[Study material — start]
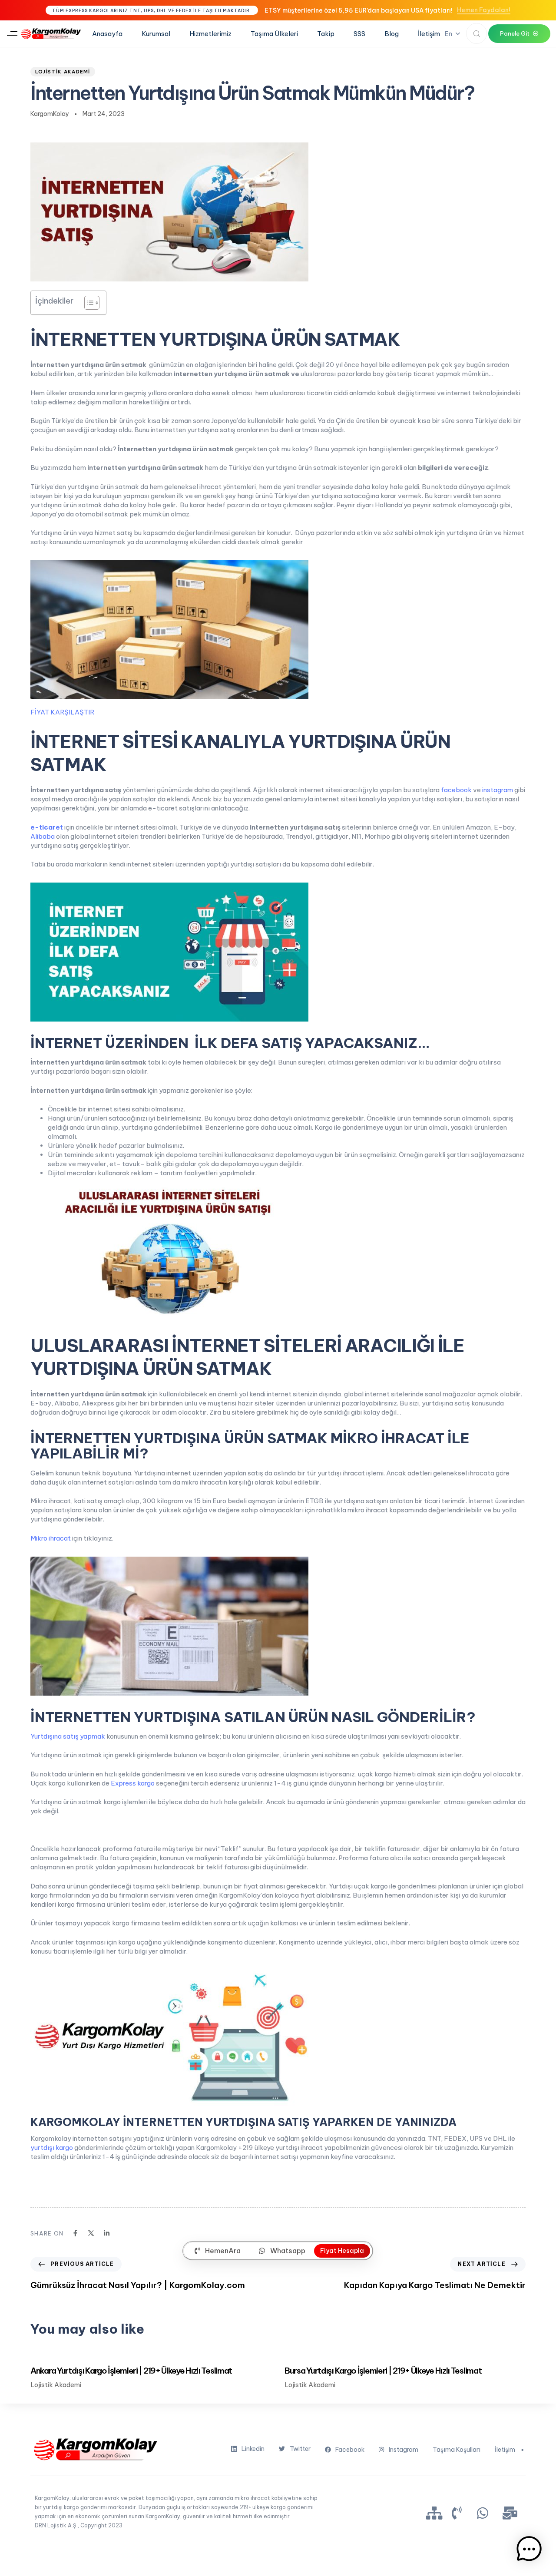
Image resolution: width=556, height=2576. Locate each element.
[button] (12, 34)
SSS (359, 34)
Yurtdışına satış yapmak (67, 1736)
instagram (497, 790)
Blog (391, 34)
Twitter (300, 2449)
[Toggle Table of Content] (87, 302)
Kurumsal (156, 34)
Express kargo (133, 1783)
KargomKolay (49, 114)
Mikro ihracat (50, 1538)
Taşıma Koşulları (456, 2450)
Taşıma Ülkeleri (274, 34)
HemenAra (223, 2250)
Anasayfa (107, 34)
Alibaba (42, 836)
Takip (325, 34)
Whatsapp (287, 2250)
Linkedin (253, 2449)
[Study material — finish]
Each line from the one with "[Toggle Table of Content] (87, 302)" through the end of the records above should be written out exactly. No other line should appear.

## Exercise output
[Toggle Table of Content] (87, 302)
Kurumsal (156, 34)
Express kargo (133, 1783)
KargomKolay (49, 114)
Mikro ihracat (50, 1538)
Taşıma Koşulları (456, 2450)
Taşıma Ülkeleri (274, 34)
HemenAra (223, 2250)
Anasayfa (107, 34)
Alibaba (42, 836)
Takip (325, 34)
Whatsapp (287, 2250)
Linkedin (253, 2449)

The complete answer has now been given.